Ya I got it now. Thank you Kasi Srinivas.

Excellent explanation Kasi Srinivas

@ Gopal , Priya , Vishnupriya :

Both pipes A and B are opened initially.
Now these both pipes (A and B) fill the cistern together for some time...let us say they are filling the cistern together for x mins.
Which implies pipe B is turned off after x min (according to the question).

If u understood this u can follow the problem..

Pipes A & B are filling the tank for x mins => x*(A+B) --- (1)

As after x mins pipe B closed, pipe A alone filling the tank.

He said cistern will be filled in half an hour ie 30 mins.

=> pipe A alone is filling the remaining tank in (30-x) mins
=> A*(30-x)---(2)

So, part filled by (A + B) in x minutes + Part filled by A in (30 -x) minutes = 1.

here 1 indicates the tank is full.

by substituting we get,


x*(2/75 + 1/45) + (30-x)* 2/75 = 1

on solving we get x = 9.

- K @ $ ! (kasi srinivas)

Shortcut

(75/2)-30
----------- * 45 = 9 ....after solving
(75/2)

I can't understand still. Can any one say in detail.

Excellent.

Sorry I didn't understood. Please explain me in detail.

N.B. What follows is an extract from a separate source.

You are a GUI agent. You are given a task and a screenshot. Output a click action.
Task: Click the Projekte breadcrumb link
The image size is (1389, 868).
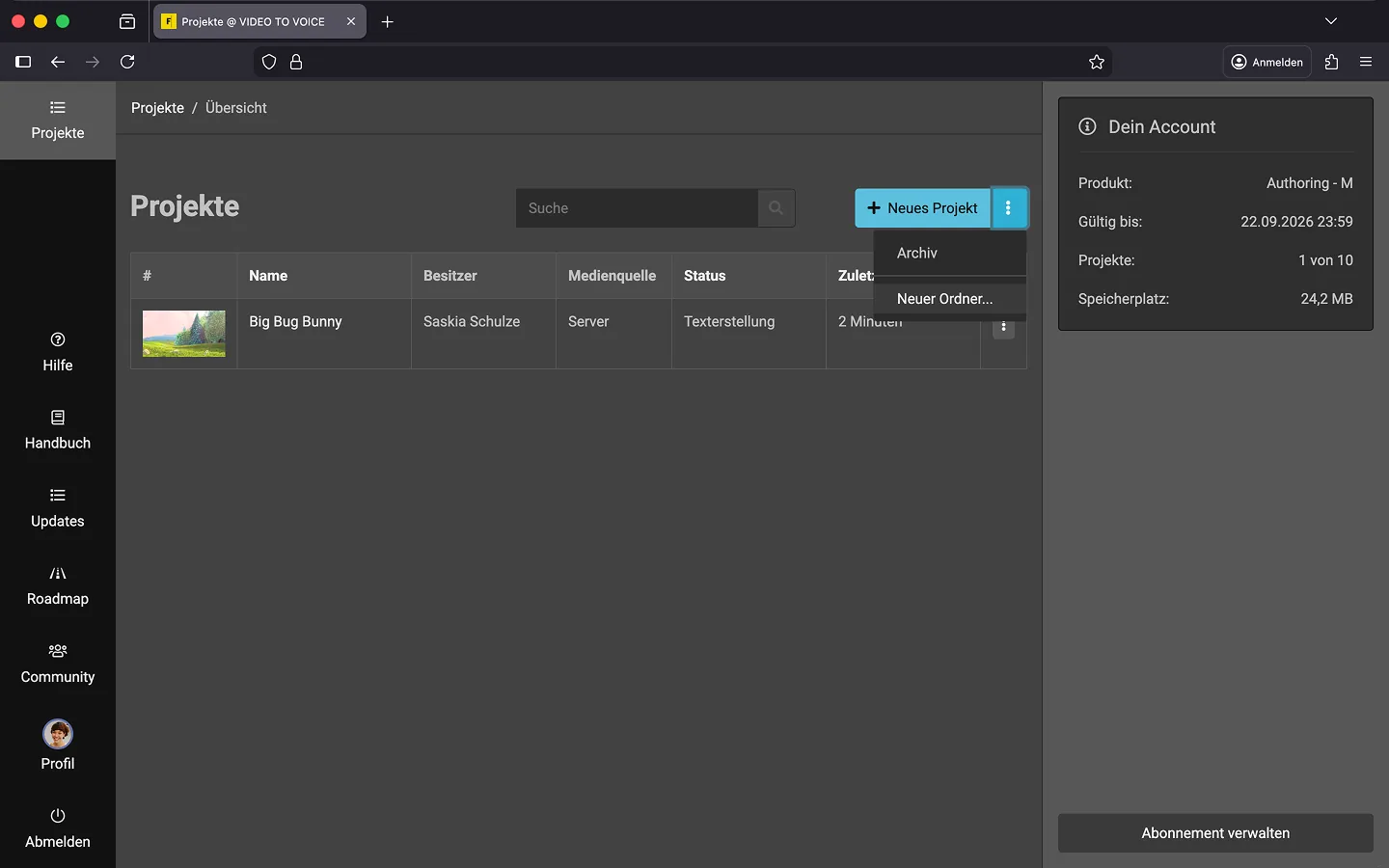coord(157,108)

If pipe B is turned off after x min, which means it is opened for x mins along with pipe A.
therefore for x mins both pipes A & B is filling the tank ie : x*(A+B)----(1)
As after x mins pipe B closed, pipe A alone filling the tank.
In question it asked in total 30 min tank should be filled.
therefore pipe A alone fills the remaining tank in (30-x) mins ie : A*(30-x)-----(2)
Hence the total work is obtained as equ (1) + (2) = 1

Please explain clearly.

How Part filled by (A + B) in x min + Part filled by A in (30 -x) min = 1?